The question arises how long such process takes and how much it
costs. Even a rank beginner can fabricate this ring in a week,
after he/she understands my method. It means that the ring can be
commercially produced by hand-fabrication for about $600 in
labour, using less than 10grams of gold. The question is can
"wonder technologies" match it. We know it took an hour to make CAD
drawing.
What I want to know is how much and how long for other phases of
the process. And that assuming that fixing part could produce nice
appearance without any rework, which I doubt greatly.

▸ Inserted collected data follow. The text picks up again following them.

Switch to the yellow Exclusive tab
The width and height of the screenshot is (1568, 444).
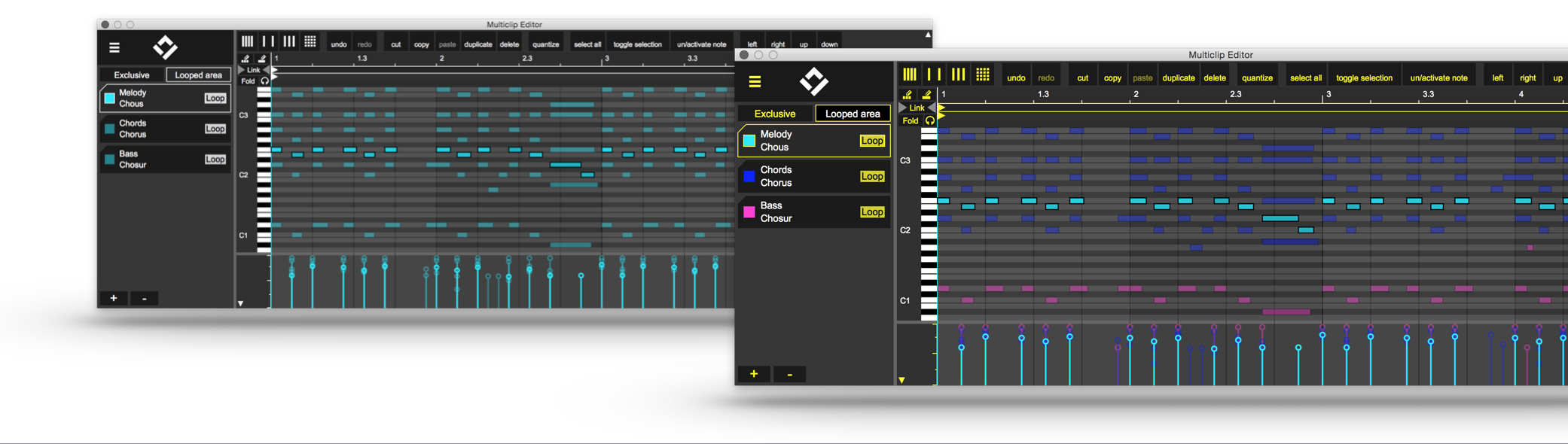775,114
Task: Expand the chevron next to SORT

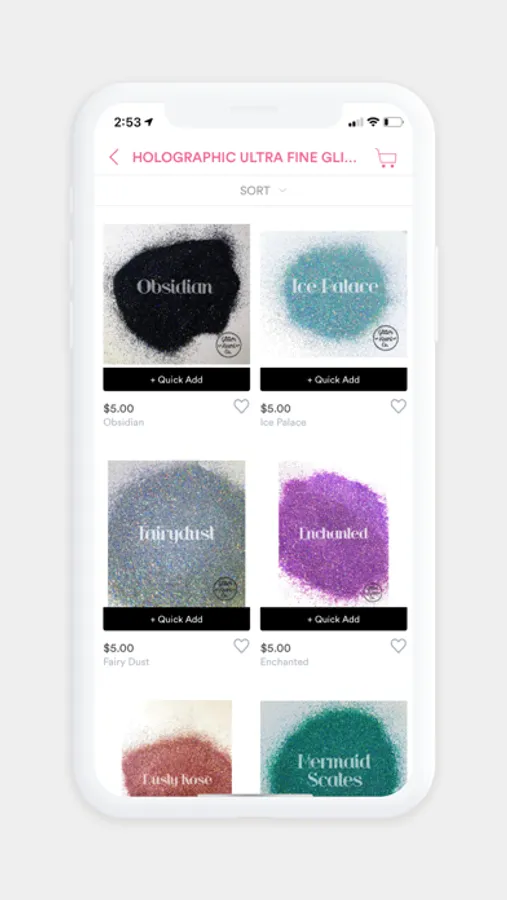Action: [x=282, y=191]
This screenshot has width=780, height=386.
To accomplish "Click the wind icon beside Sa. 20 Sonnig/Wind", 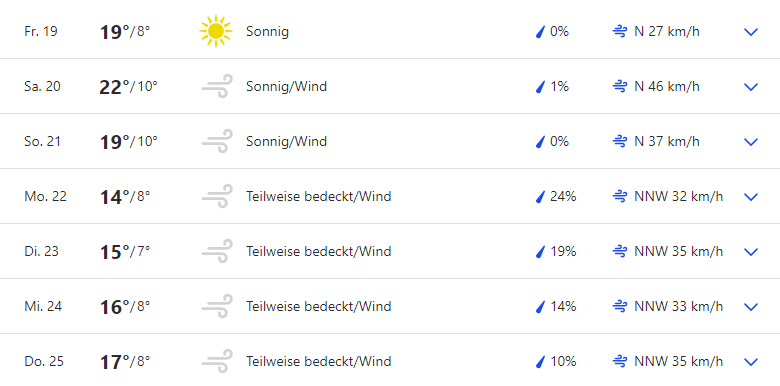I will 217,87.
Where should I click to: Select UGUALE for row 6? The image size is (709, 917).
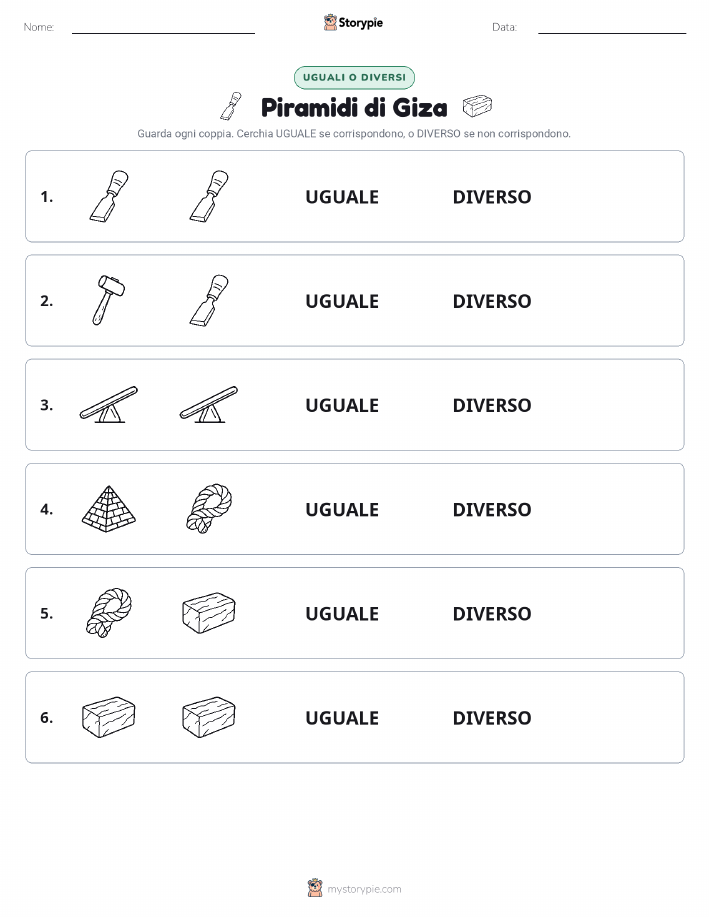click(x=342, y=718)
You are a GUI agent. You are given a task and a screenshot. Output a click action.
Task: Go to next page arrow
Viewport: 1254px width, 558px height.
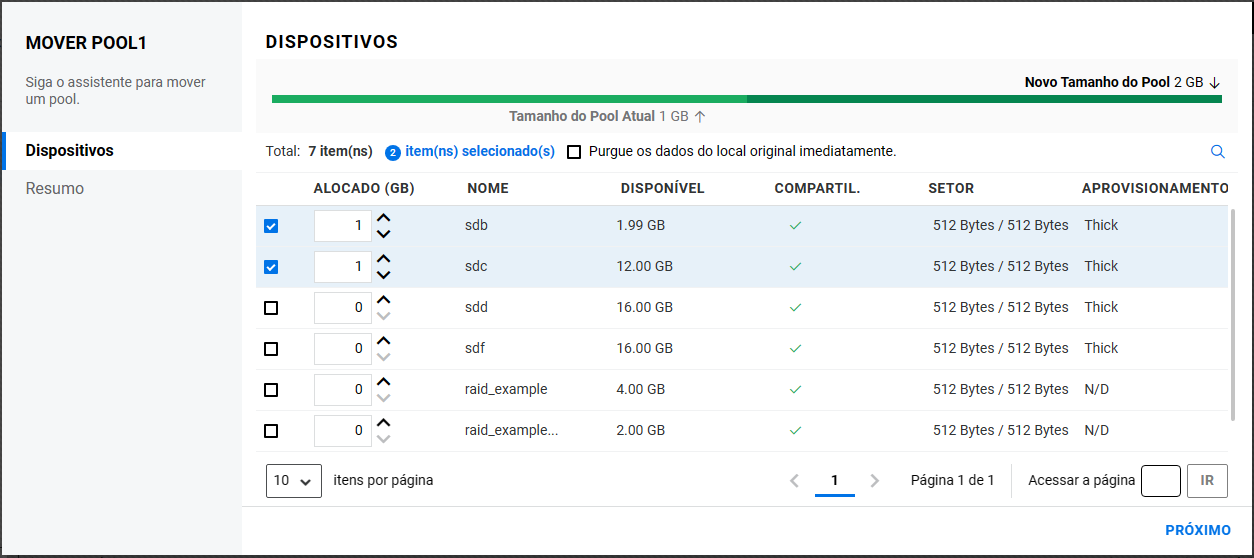(875, 481)
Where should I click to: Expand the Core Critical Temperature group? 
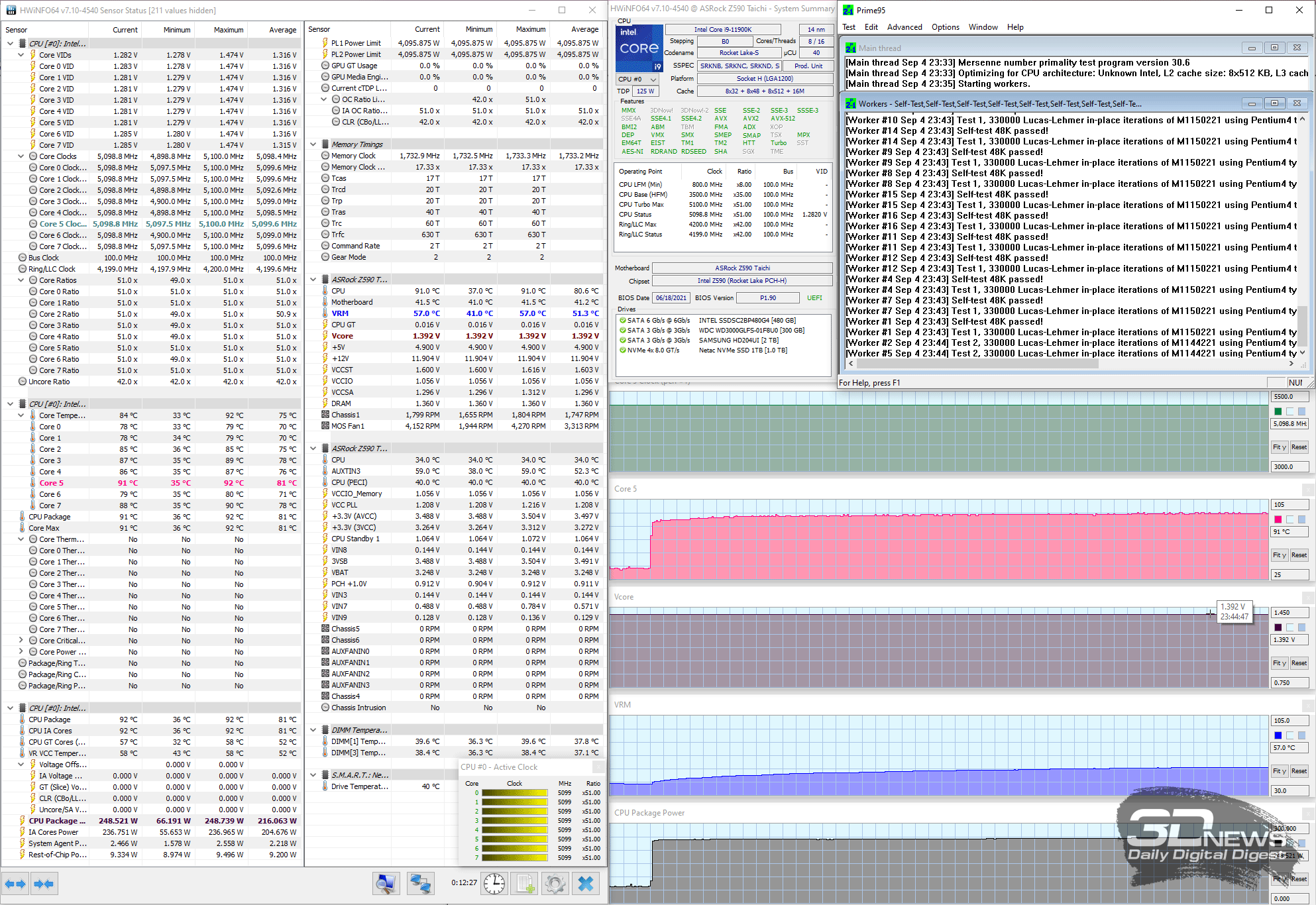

Not exactly. There are iterative CAD systems that will allow you to
set up a set of parameters such that you just feed in a size for the
part ID (and possibly number of stones, and diameter), and it
recalculates all the other elements on the fly from there. Not just
scaling everything X percent, it actually scales various parts
differently, based on logical/relational relationships defined
during setup.
Amazing PITA to set up the first time, but plug-n-play from there.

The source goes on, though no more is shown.